Instructions for the task –
In the records below, find the line with "Viewport: 479px width, 332px" and repeat it and every line after it, exactly, without any pictures.

(Material provided begins)

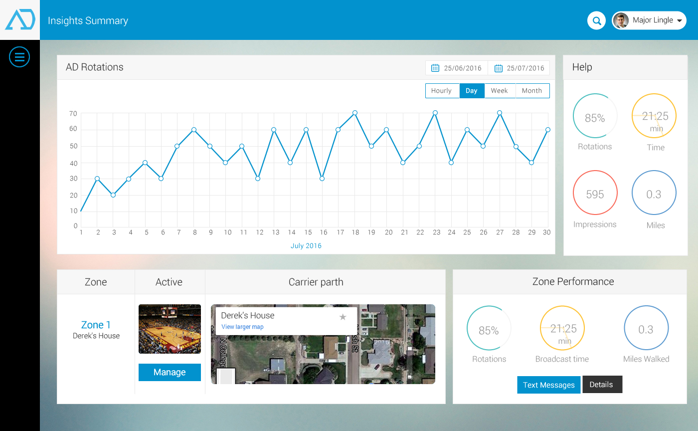The width and height of the screenshot is (698, 431).
Task: Click the Details button
Action: coord(601,384)
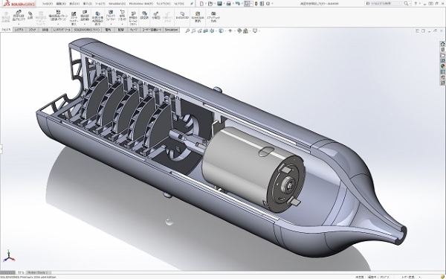The height and width of the screenshot is (279, 446).
Task: Open the home icon in right task pane
Action: tap(442, 44)
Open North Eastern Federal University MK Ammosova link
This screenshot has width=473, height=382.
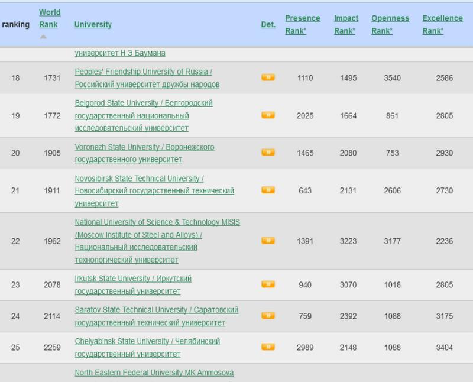(154, 373)
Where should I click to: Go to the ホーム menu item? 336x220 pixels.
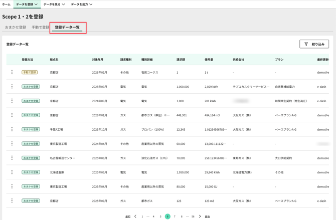tap(6, 5)
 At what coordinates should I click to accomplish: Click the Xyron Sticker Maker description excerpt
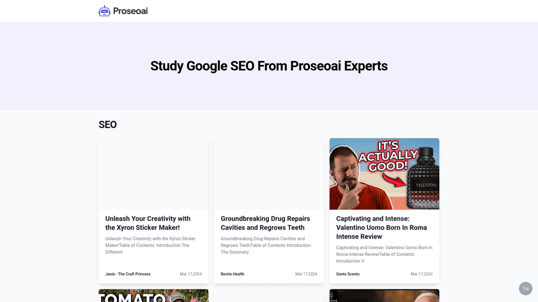(150, 245)
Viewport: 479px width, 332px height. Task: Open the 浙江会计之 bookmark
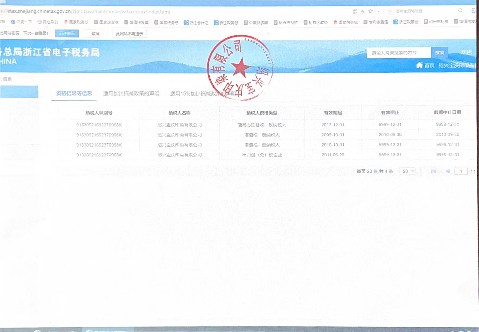196,23
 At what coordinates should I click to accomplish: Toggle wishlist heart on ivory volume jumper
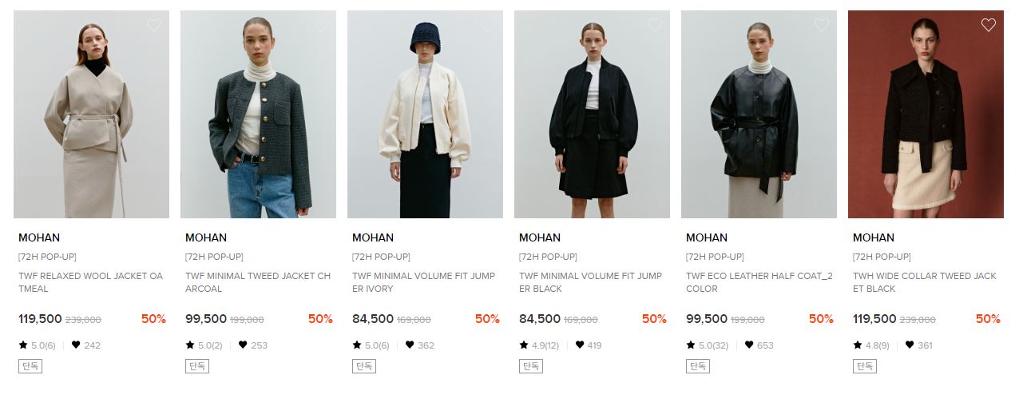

(Material provided ends)

Response –
Viewport: 479px width, 332px height. Task: Open the 浙江会计之 bookmark
196,23
 At what coordinates should I click to accomplish: Toggle wishlist heart on ivory volume jumper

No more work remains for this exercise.